If you liked the film you might try the 90s series The Magnificent Seven which dealt with a lot of these topics in a reasonably complicated way (though not perfectly). It also managed to construct some reasonably complex female characters (though again not perfectly).

Date: Saturday, 10 August 2013 08:52 (UTC)
From: [identity profile] poliphilo.livejournal.com
I think Vietnam killed the Western. Also the Civil Rights movement. In the light of what was going on in the real world the assumptions behind the genre came to seem simplistic, racist, imperialist. Most of the best westerns from the 60s and 70s are revisionist. Actually, the best westerns always were. John Ford's The Searchers- often voted the best ever- was dealing with racism as early as 1956. When it's anti-hero walks out of the farmhouse at the end of the movie there's a feeling that the things he represents- the manifest destiny of the white race, rugged individualism, the whole John Wayne package- no longer have a place in a changing world. The gunmen have had their day. The farmers are taking over. Most western from then on preach the same message. It gets to be old hat. After The Wild Bunch and Butch Cassidy and the Sundance Kid- both of which end with their heroes going down in a hail of bullets- the genre more or less ran out of trail.

The rise of the spaghetti western- so much cooler and flip and knowing- also needs to be factored in. When Hollywood started imitating its imitators it was clear the genre was in trouble.

The Magnificent Seven follows The Seven Samurai quite closely. The training sequences are there because they're there in the original. If The Magnificent Seven is about race the Seven Samurai is about caste. The line about the farmers always winning is lifted straight out of Kurosawa.

Date: Saturday, 10 August 2013 12:26 (UTC)
ext_550458: (Mariko Mori crystal ball)
From: [identity profile] strange-complex.livejournal.com
Yep, sounds like much the sort of factors I was guessing at. I should definitely see The Seven Samurai some time, too.

Date: Saturday, 10 August 2013 14:16 (UTC)
From: [identity profile] poliphilo.livejournal.com
It's a better movie than TMS.

Date: Saturday, 10 August 2013 23:14 (UTC)
ext_119234: (Default)
From: [identity profile] katsmeat.livejournal.com
Opps...

Was about to make a comment comparing the treatment of race in the MS and the farmer/samurai class divide in the SS. But I just realized it would be a bit of a spoiler (the films aren't quite 100% the same).

But yeah - way better film. Go see it!

Date: Sunday, 11 August 2013 18:32 (UTC)
ext_550458: (Sherlock Holmes trifles)
From: [identity profile] strange-complex.livejournal.com
I don't really mind about spoilers, to be honest, but I have added The Seven Samurai to my Lovefilm list, so will find out for myself soon enough! :-)

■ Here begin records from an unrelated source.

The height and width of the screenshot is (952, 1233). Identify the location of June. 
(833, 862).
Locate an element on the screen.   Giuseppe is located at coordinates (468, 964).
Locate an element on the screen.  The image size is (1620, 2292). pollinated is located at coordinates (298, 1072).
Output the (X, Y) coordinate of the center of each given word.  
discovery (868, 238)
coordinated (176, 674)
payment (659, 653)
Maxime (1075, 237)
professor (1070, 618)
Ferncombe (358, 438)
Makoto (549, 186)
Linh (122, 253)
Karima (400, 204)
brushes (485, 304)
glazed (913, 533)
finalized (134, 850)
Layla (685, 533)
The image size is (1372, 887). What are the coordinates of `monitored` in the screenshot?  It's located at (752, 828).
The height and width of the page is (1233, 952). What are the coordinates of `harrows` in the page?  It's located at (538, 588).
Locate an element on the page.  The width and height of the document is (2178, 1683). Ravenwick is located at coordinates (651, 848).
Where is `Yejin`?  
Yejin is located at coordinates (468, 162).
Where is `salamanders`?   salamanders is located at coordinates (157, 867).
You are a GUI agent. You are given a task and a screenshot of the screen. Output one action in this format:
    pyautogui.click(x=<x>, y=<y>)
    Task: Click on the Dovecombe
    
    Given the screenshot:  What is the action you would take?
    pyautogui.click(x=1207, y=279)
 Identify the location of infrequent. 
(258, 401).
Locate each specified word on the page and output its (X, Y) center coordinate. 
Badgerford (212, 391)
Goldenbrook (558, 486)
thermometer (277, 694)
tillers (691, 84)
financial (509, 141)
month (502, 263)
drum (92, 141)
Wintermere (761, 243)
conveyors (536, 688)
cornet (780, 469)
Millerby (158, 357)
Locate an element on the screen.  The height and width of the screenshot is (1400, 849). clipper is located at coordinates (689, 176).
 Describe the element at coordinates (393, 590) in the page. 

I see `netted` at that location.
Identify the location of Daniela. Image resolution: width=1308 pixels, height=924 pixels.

Date: Saturday, 10 August 2013 14:44 (UTC)
From: [identity profile] ms-siobhan.livejournal.com
They don't have a traditional cowboy and western setting but I would argue that both Expendables follow a fairly traditional 'western' story arch. Though they are also fairly dreadful in a gung ho kind of way but the second one not only has Dolph being rather delectable but also has a kick ass female character who takes no shit from anyone and she isn't presented in a traditional hollywood female way either.

Date: Sunday, 11 August 2013 16:55 (UTC)
From: [identity profile] whatifoundthere.livejournal.com
If you're interested in the issue of imperialist narratives in Westerns, you might enjoy Reel Injun, a Canadian documentary about Native people in film. It's thought-provoking and often very funny, and it interviews a who's who of actors and filmmakers (both native and white). You can see the trailer here (http://www.nfb.ca/film/reel_injun/trailer/reel_injun_trailer).

Date: Sunday, 11 August 2013 18:34 (UTC)
ext_550458: (Chrestomanci slacking in style)
From: [identity profile] strange-complex.livejournal.com
I definitely like the title! Thanks for the rec.